増してその中でも巨大さ複雑さで群を抜く機構を持つ統合宇宙軍ならば尚更と言うべきであった。
大本営の二大部局―幕僚部と作戦部とがこれまで長い争いの歴史を積み重ね続けて来たとしても、だから決して不思議ではなかった。
その目的・見解・思考・性質からして全く正反対だったのだから。
個人的にもレイモンド=フォア=ギニエールは、クレオン=パーセフォンが好きでは無かった。
優雅にして時として軟弱さをすら感じさせる物腰や立居振る舞いも一々気に障ったが、取り分けその発言や前歴に至っては、希有の知略の持主と認めているだけに、警戒心に満ちた消しがたい嫌悪感を抱いていたのだ。

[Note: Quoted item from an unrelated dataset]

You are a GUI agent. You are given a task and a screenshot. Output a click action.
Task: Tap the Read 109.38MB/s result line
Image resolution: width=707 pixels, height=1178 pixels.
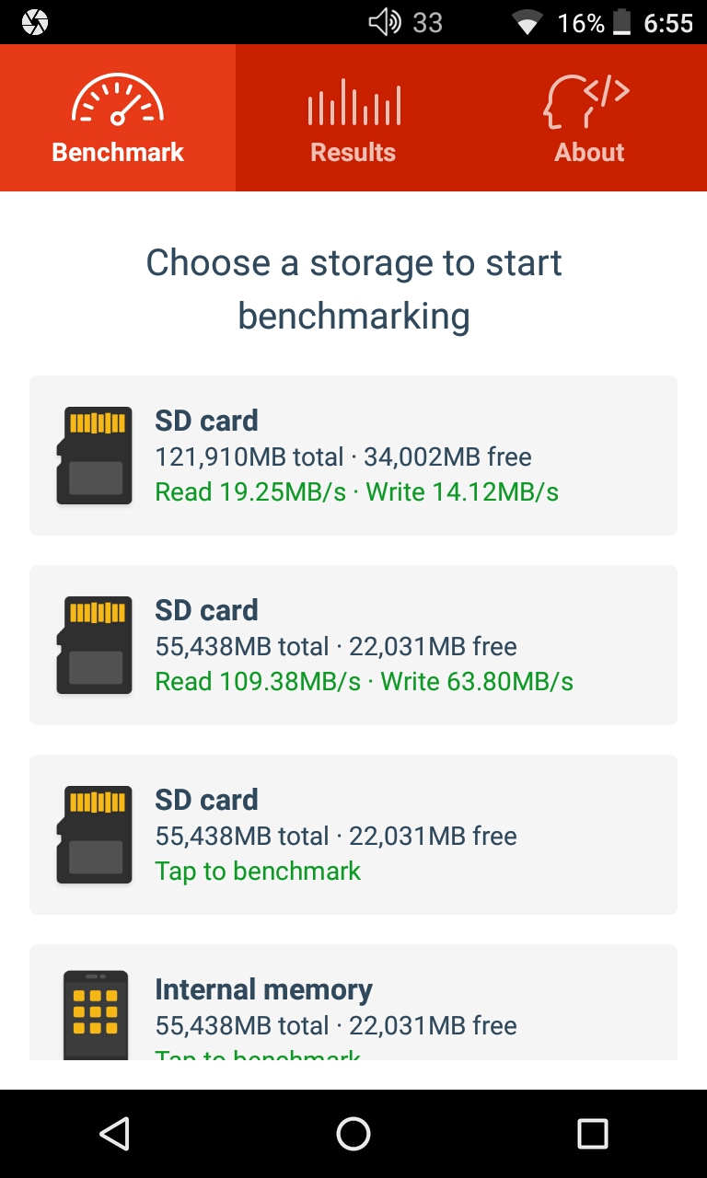[x=364, y=682]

だが、少なく共今回は私情や立場で右総長がここまで激怒を露にしたのではなかった。
『時空集約航法を使って敵艦列の前まで踊り出ろと!?出現位置が少しでも遠かったら滅多撃ちにされるし、近過ぎれば心中になる!!こんな馬鹿げた丁半博打を俺達にやれと言うのか!?』
一種のワープ技術を使って零距離奇襲攻撃をかけると言う構想は、用兵としては芸術的であり、成功すれば確かに大戦果を挙げれそうにも思える。
しかし、同時にほんの僅かな誤差が致命的な結果になるのもまた否定出来ない事実だったのだ。